Abstract: A vital step in river provenance analysis is analyzing and identifying sand and sediment components. Traditional statistical processes not only are time consuming and laborious but also yield data with uneven quality. Since these data are generated by different laboratories using different processing standards, they often cannot be compared. Although automatic identification through machine learning can potentially relieve geologists from such tedious and time-consuming work, it requires a large number of microscopic images for machine training. To facilitate data disclosure and sharing, the authors hereby publish a photomicrograph dataset of sand grains obtained from the Yarlung Tsangpo, Tibet, China. The dataset comprises 8,734 tagged clastic particle images and corresponding coordinate information files, 1,878 sand microscope images, 120 numbered base maps, two tables for sand composition identification, which we hope will provide a good foundation for the machine training of automatic sand component identification. Furthermore, it provides references for the identification of other river-sand detrital components.

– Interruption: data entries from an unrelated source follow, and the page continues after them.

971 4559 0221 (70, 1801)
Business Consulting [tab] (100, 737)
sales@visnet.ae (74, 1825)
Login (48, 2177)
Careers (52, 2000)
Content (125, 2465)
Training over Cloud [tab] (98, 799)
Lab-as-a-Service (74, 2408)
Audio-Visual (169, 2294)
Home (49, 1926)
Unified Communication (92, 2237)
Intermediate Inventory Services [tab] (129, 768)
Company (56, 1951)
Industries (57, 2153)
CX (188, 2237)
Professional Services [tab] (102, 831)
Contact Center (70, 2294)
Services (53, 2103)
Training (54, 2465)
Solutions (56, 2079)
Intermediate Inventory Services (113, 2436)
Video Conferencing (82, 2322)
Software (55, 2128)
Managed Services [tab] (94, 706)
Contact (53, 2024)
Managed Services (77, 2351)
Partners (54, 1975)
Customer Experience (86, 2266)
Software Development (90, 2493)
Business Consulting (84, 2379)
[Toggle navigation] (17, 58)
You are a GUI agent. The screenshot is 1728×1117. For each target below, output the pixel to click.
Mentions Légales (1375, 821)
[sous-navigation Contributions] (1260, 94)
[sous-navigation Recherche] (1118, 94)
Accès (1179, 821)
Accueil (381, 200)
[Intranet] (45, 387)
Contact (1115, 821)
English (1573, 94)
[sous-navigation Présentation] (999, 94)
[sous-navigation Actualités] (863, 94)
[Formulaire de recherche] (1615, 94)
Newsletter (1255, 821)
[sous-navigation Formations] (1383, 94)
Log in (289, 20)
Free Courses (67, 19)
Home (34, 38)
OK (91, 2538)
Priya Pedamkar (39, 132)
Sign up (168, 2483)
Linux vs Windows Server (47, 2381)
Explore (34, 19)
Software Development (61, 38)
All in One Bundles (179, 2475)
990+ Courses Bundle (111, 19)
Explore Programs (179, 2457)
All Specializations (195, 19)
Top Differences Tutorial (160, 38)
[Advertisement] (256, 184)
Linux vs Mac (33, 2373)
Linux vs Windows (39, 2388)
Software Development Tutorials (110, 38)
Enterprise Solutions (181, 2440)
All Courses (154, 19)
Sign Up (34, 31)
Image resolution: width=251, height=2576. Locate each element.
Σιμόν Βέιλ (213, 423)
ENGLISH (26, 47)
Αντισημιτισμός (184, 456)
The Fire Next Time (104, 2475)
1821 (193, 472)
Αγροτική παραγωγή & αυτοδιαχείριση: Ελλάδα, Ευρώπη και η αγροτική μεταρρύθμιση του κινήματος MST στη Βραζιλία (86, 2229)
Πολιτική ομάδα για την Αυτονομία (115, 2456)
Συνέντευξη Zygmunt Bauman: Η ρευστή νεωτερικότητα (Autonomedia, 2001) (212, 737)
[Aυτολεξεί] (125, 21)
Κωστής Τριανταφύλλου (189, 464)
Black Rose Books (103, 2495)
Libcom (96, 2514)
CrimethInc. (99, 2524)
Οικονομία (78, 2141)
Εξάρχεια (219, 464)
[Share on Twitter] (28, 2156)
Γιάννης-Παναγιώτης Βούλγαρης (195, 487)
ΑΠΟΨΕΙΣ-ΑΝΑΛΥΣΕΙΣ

Keywords: sand grains; photomicrograph; sedimentology; machine learning; Yarlung Tsangpo; river sand
|Title||Photomicrograph dataset of sand grains from the Yarlung Tsangpo in Tibet|
|Data corresponding author||Hu Xiumian (firstname.lastname@example.org)|
|Data authors||Dong Xiaolong, Hu Xiumian, Lai wen|
|Time range||Modern river sand samples were collected in June 2016; Polarized photomicrographs of thin sections were taken in 2019.|
|Geographical scope||The sampling site is located at the trunk river of Yarlung Tsangpo in Xigaze, Tibet; GPS: 29°19′13.5″N & 88°51′28.4″E.|
|Polarized microscopel resolution||4908 × 3264 pixels|
|Data volume||10.3 GB|
|Data format||*.xml; *.jpg; *.xls|
|Data service system||<https://dx.doi.org/10.11922/sciencedb.j00001.00035>|
|Source of funding||The Second Tibetan Plateau Scientific Expedition and Research Program, Ministry of Science and Technology, China (Grant No. 2019QZKK0204).|
|Dataset composition||The dataset includes three data files: “photomicrographs for labeled single grain.zip” “labeled base map.zip” and “information table of single grain.xls.” (1) “Photomicrographs for labeled single grain.zip” stores the coordinates of all sand grains (*.xml) and their 1876 polarized photomicrographs (*.jpg), with a data volume of 9.49 GB; (2) “Labeled base map.zip” stores the serial number of the particles and their corresponding photomicrograph photographic field, with 120 photos totaling a data volume of 911 MB; (3) “Information table of single grain.xls” are data sheets for the identification of sand grains in the thin sections, with a data volume of 162 KB.|
The composition and content of detritus in sand or sandstone are a solid foundation for judging the source of samples. To obtain the composition and content, the samples obtained by traditional methods are cut into standard thin sections, and the Gazzi–Dickinson method is used to count more than 400 grains under a polarizing microscope . However, this method of point-by-point recognition is not only time consuming but also laborious; furthermore, it is easily influenced by subjective knowledge and experience. This implies that comparing datasets obtained by different laboratories is difficult. Accordingly, a new method is required that will free geologists from tedious and time-consuming detrital statistics and thus improve their work efficiency.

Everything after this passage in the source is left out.